Pain Point: Retention requirements may mandate 7-10 year storage. During that time, systems change, personnel changes, breach risks accumulate. Original PII exposure grows with time.
Solution: Encrypt-then-archive. Reversible encryption protects documents in long-term storage. If needed for malpractice defense or client request, decrypt specific documents. Otherwise, PII remains protected even if archives are compromised.
Long-term protection with reversible encryption
Use Case 10: Cross-Border Discovery
US litigation requires discovery from EU subsidiary. GDPR restricts transfer of EU citizen PII to US courts. You're caught between US discovery rules and EU data protection.
Pain Point: GDPR Article 48 prohibits transfers based on foreign court orders without appropriate safeguards. US discovery rules don't recognize GDPR restrictions.
Risk: Transfer without GDPR compliance: EUR 20M or 4% global revenue fine. Refuse US discovery: sanctions, adverse inference, contempt.

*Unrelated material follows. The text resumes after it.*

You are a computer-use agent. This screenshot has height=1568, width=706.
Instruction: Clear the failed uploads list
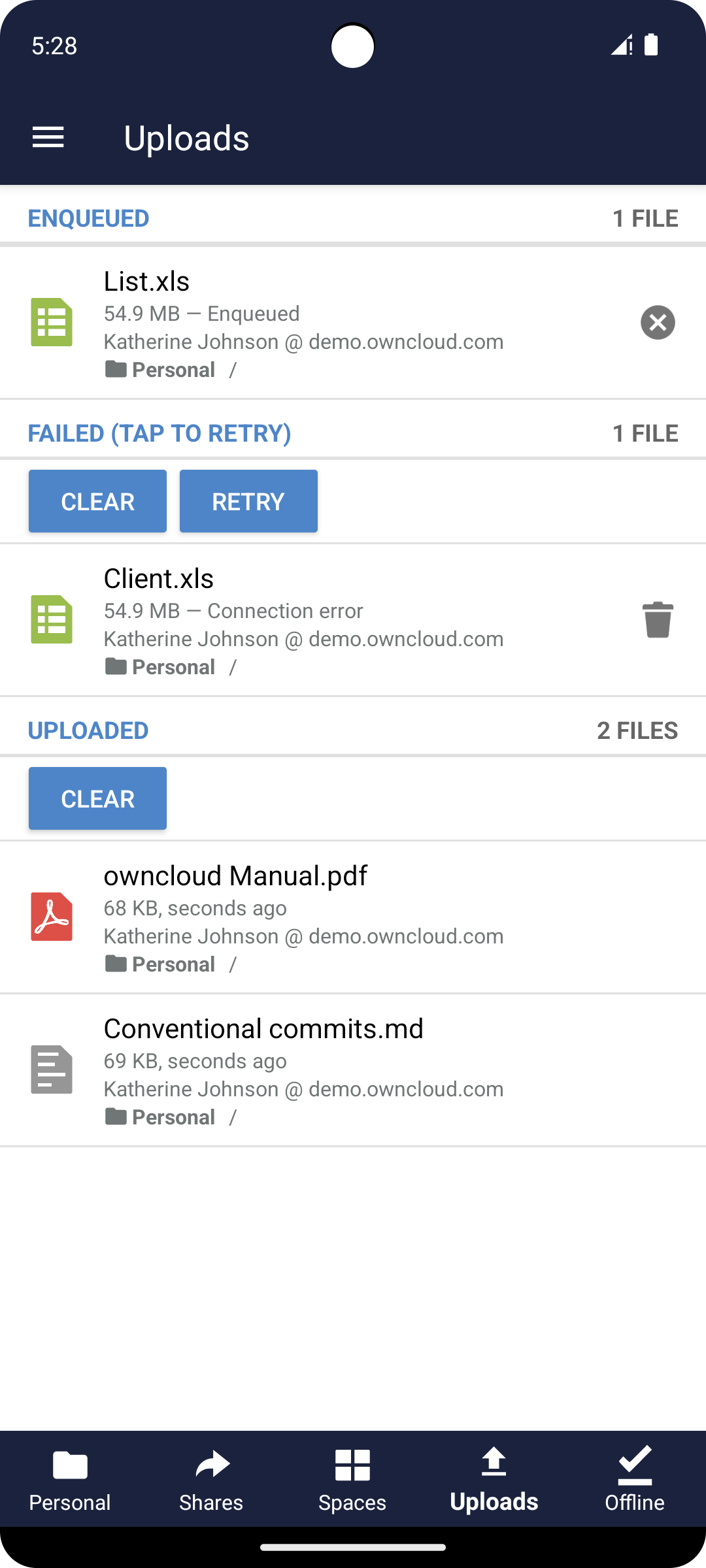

Solution: Anonymize EU citizen PII before US transfer. Anonymized data is not personal data under GDPR. Satisfy US discovery with anonymized documents; retain encrypted originals in EU for potential court-ordered disclosure with proper safeguards.
Use Case 11: Multilingual Document Review
International arbitration involves documents in English, German, French, Chinese, and Arabic. You need consistent PII detection across all languages for production.
Pain Point: "NER tools perform significantly better for English...gap for tools that perform well on non-English texts." English-optimized tools miss 30-40% of PII in other languages.
Solution: 48-language detection with consistent accuracy. Hybrid regex + NLP + XLM-RoBERTa handles Western European, CJK, and RTL scripts. One tool for multilingual document sets.